In this day and age of fast-paced spread offenses, it’s not every week that a fullback sticks out on film.
Like Clemson, Virginia Tech runs a power-spread offense, and it’s fullback Sam Rogers who brings a lot of the power.
“He’s definitely popped up on tape for us,” Clemson linebacker Kendall Joseph said on Tuesday.
Rodgers, who has been utilized primarily as a blocker throughout his career, may be one of the most underrated players in the ACC. The senior captain from Mechanicsville, Va., has played in 51 career games for Virginia Tech after walking on four years ago.
The 5-foot-11, 230-pound load of a player ranks third on the team in rushing with 61 carries for 269 yards (4.4. average) and two touchdowns. Rogers hadn’t carried the ball more than 12 times in a game during his career or rushed for more than 57 yards in a game prior to last Saturday, but against Virginia, he ran for 105 yards and two touchdowns on 15 carries in Virginia Tech’s 52-10 win.

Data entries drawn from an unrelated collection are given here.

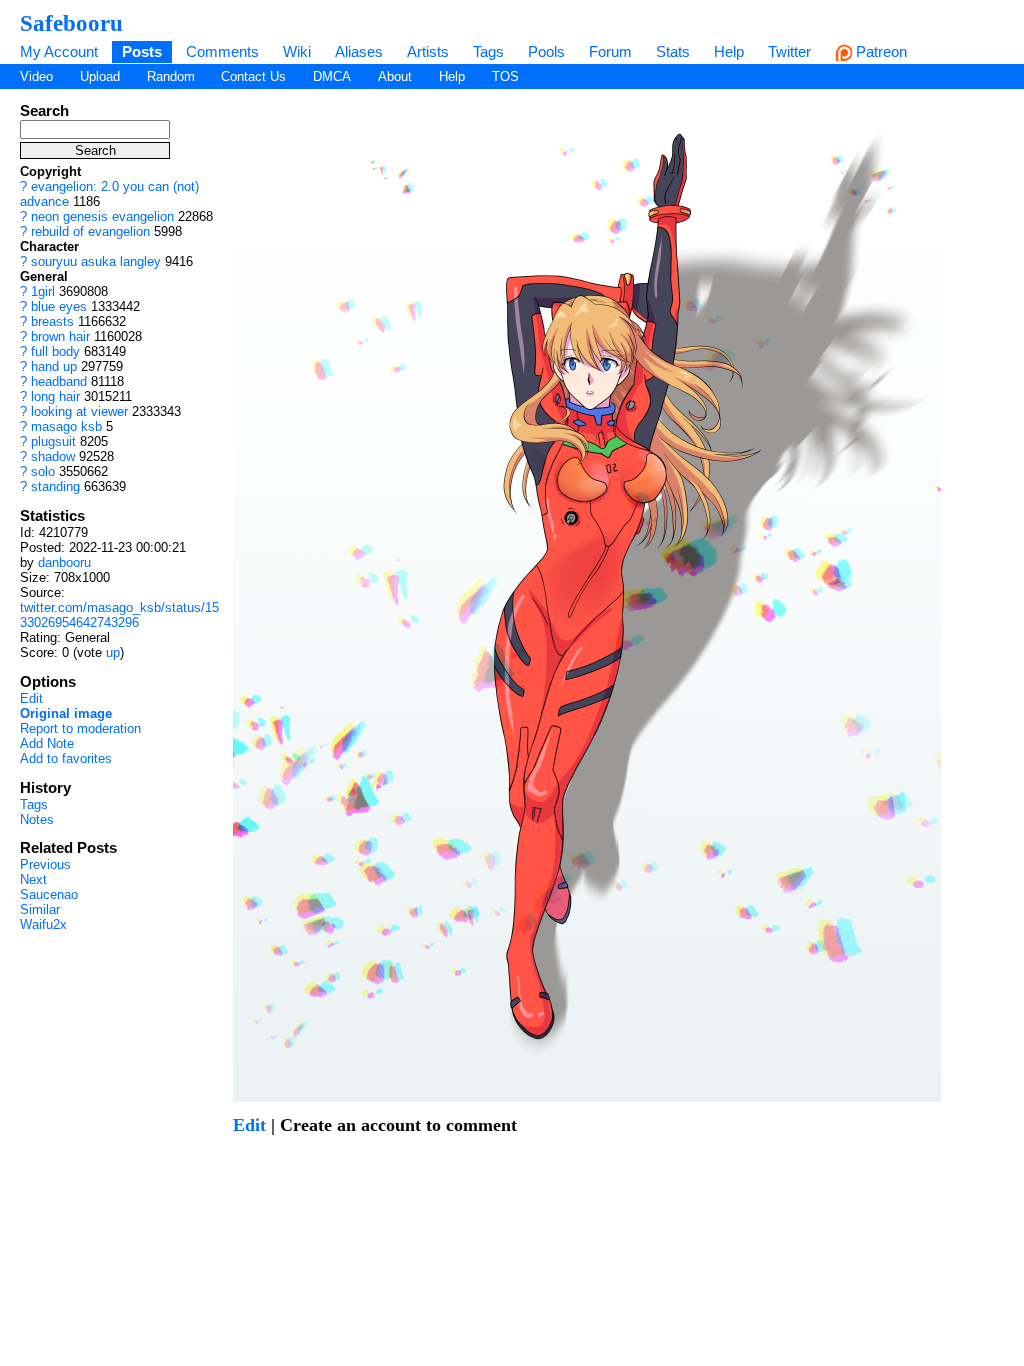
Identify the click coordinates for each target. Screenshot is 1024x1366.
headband (59, 381)
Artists (428, 51)
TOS (505, 76)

“He’s a great player,” Clemson linebacker Kendall Joseph said. “Very physical. He has deceptive speed and agility, and he’s just hard nosed.”
Joseph feels that Rogers’ physicality and grit embodies the Hokies’ offense as a whole.
“I think that kind of resembles that Virginia Tech team,” Joseph said. “Just hard nosed. They go to work and grind.”
Virginia Tech’s offense totaled a season-high 579 yards and 289 rushing yards against Virginia.
Rogers’ stats were more gaudy than usual, but as always, he was imperative in the ground game’s success without the ball in his hands, too.
Joseph likened Rogers to an extra offensive lineman, but a more athletic one that comes out of the backfield and gets to the second level as he paves the way for Virginia Tech’s other backs.
“A lot more athleticism, and he brings the cut block into play,” Joseph said. “He’s a big part in their offense. He plays a big role.”
Virginia Tech is fourth in the ACC in total offense and 38th nationally at 453 yards per game. The Hokies average 34.8 points per game, a figure that ranks fourth in the ACC and 35th nationally.
Junior quarterback Jerod Evans has also made his mark in Virginia Tech’s ground attack. The 6-foot-4, 230-pounder is the ACC’s second-leading rusher at quarterback behind Lamar Jackson, having chalked up 713 yards on 161 attempts (4.4 average) and eight touchdowns while throwing for 3,039 yards and 26 touchdowns against just five interceptions.
“He kind of resembles Tajh Boyd, and they do a lot of QB run game and pound it,” Joseph said. “He’s a very good quarterback. He’s a talented player, and he’s one of the best quarterback’s we’ve seen this year.
“So, it’s going to be a big challenge. They’re very balanced all over the offense and have good skill, big receivers, so they’re very talented across the board.”
Tight end Bucky Hodges is a big part of Virginia Tech’s offense, as well. The junior is the team’s third-leading receiver with 42 receptions for 598 yards and seven touchdowns.
“With his size, he’s going to win his fair share of plays and jump balls, but it always goes back to technique,” Joseph said.
And Joseph said that will again be the key for Clemson’s defense against Hodges, Rogers, Evans and the rest of Virginia Tech’s offense when the two teams meet on Saturday in Orlando, Fla., for the ACC Championship game.
“It always goes back to doing the film study and being in the right position. Usually when you’re in the right position and using the technique you’ve learned, you give yourself a fair chance,” Joseph said. “This is big-time college football, so if they make their plays here and there and we’re in good position, we move on. But it’s always about technique and just playing hard.”